States are created as machines that deal with crisis and ruptures that in fact use these moments increasingly as their defining moments. Ordinary and unexceptional moments of violence, of everyday horrors, don’t register, have become unreadable and have rendered the state and its institutional bodies complicit in its unwillingness to take action. After all the state, to all intents and purposes, is a CisMale ‘body’.
“The shift away from violence that is exceptional to understanding violence as something that can be habitual and reoccurring is particularly appropriate to provide insight into gendered forms of violence.”
— A J Innes, B J Steele, 2019
The home becomes the preferred theatre for the performance of these acts of systemic oppression. It is in familial relationships that abuse is perpetrated (13% of global female and trans population).
The home has become the place to which the whole world has retreated during the pandemic, and it has led to a shadow pandemic of domestic violence with up to a 40% increase in reported abuse.
The female body comes back into the public domain only when it has been left for dead and has to find a new place of belonging.
Whose is the dead woman’s body?
It cannot exist in limbo. It has to be accounted for (in fact in various parts of the world and especially in mexico and the US bodies are disappeared, taking erasure to an epidemic level), and in this moment of crisis, between the moment of death and the assertion of culpability, this moment is filled with the reassuring narratives of patriarchy, when the perpetrator is invariably excused for his crime of passion to re-establish his honour.
In a political and economic system that has monopolised all moral and political decisions, the family and the woman’s body become the theatre of patriarchal power.

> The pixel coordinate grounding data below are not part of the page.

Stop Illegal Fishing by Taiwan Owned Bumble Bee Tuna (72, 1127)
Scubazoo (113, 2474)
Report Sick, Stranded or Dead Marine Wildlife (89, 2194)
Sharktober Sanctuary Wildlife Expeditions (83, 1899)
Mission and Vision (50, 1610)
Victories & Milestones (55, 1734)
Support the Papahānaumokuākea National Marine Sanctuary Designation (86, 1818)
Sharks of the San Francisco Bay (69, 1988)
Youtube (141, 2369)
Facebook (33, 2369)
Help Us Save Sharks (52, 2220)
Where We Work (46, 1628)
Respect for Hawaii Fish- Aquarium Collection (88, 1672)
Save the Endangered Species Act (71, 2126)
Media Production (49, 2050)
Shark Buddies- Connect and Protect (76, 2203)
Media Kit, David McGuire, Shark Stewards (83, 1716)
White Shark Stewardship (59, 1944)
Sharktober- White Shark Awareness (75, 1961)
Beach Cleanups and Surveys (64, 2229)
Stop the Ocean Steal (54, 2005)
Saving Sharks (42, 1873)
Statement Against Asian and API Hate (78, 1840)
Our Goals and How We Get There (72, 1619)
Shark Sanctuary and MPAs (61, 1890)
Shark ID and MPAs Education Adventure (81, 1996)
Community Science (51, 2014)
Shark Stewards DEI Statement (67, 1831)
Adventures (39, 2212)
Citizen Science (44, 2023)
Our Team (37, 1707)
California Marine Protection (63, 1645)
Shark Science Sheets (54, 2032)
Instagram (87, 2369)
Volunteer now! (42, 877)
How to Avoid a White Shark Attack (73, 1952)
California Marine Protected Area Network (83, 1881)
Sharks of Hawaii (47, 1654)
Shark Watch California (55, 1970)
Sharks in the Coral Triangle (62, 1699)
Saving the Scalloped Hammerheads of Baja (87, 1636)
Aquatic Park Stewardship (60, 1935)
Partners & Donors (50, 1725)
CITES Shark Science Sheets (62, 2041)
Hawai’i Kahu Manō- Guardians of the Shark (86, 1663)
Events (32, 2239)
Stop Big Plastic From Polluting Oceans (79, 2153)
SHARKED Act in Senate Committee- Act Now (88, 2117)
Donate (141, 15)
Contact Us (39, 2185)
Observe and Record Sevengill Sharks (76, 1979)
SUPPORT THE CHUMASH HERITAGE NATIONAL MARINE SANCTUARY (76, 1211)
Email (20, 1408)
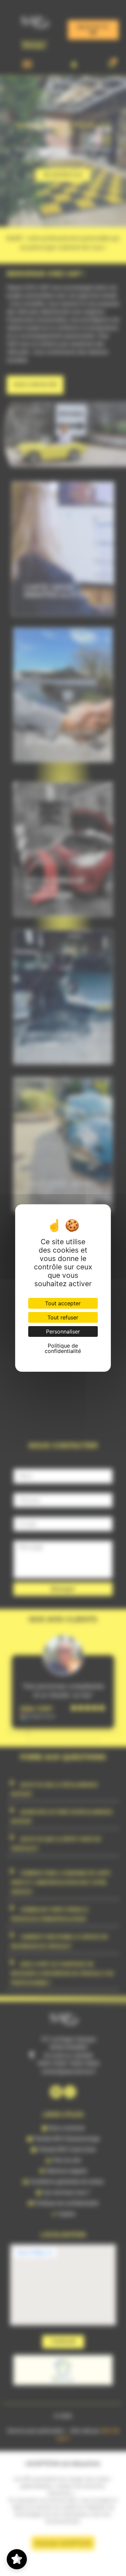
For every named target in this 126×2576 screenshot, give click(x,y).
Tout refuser (62, 1317)
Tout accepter (63, 1303)
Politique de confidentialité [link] (63, 1348)
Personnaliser (63, 1331)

We at the Taskforce for Feminism, Diversity and Disabilities understand Feminism is about exploring how power works: What woman, child, black body, trans, has not suffered from dismissal, has not been silenced and made irrelevant, marginalised in their very idea of how space is to be occupied (or vacated maybe more accurately). We learn to give way, to make excuses, to hold our tongues, to hide in despair and find consolation in abjection or objectification. We may even hold on to what little privileges we may have, just to survive.

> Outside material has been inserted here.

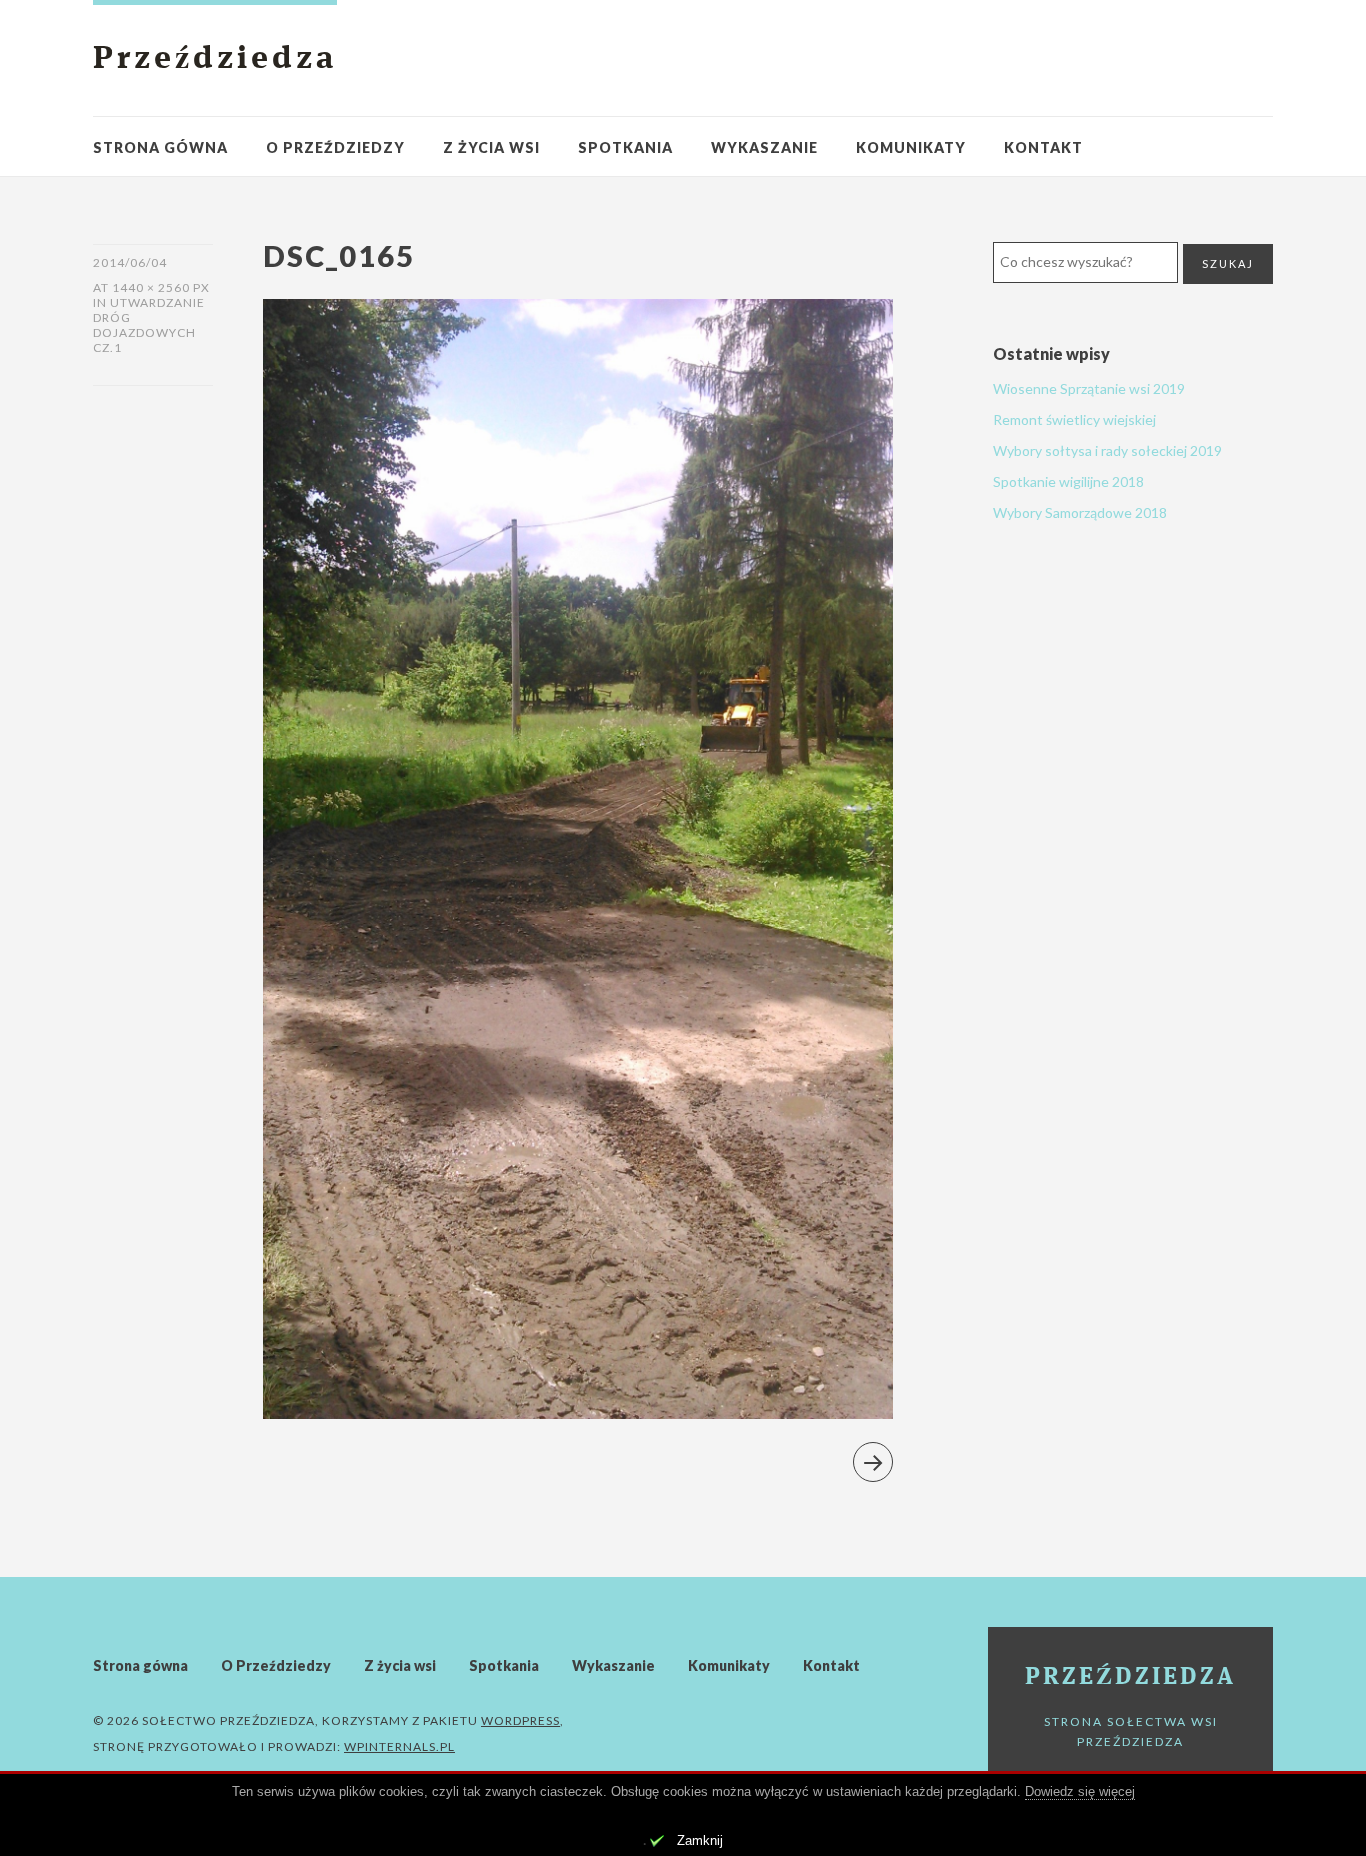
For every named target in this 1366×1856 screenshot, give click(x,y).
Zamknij (700, 1840)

That is why we are launching a campaign at DiEM25 addressing domestic violence in 2021 as part of our ongoing work to raise awareness on the issue.
If gender is relational in that privileging masculine qualities relies on and promotes the devaluation of feminine qualities, would it not be therefore logical to investigate and understand how such a relation of power can be intersected with similar relationships of power? For example race, class, disabilities: these are all places where power exercises its muscle and creates social, economic and political relationships built on similar relational privileges that require devaluation as intrinsic to its persistence.

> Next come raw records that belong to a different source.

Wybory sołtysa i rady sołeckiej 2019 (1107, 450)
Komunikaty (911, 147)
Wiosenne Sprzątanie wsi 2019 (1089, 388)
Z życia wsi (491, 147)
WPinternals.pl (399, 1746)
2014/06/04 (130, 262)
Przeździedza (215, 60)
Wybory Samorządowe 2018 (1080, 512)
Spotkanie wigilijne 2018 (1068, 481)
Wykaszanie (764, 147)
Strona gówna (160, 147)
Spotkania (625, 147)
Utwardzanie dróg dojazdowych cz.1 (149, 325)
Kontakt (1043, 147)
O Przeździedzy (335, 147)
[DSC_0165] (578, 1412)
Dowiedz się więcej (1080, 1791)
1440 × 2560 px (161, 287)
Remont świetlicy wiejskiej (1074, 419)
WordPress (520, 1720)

Structural inequalities need to be rescued from crisis politics.
We need a global understanding of violence, just as a Green New Deal for Europe acknowledges the global perspectives of economy and environment, reading violence against women as an intersection of power relations will also show us the way. Failure to see the inter-relatedness of all kinds of gendered violence serves to perpetuate the cycle and allows power relations to remain hidden and un-scrutinised.
The massive social, economic and political implications of the oppression and erasure of 243 Million women per year cannot be underestimated. Annual costs of intimate partner violence were calculated at $5.8 billion in the United States of America and $1.16 billion in Canada. In Australia, violence against women and children costs an estimated $11.38 billion per year. Domestic violence alone costs approximately $32.9 billion in England and Wales.
The UN campaign #orangetheworld is ongoing till the end of the month.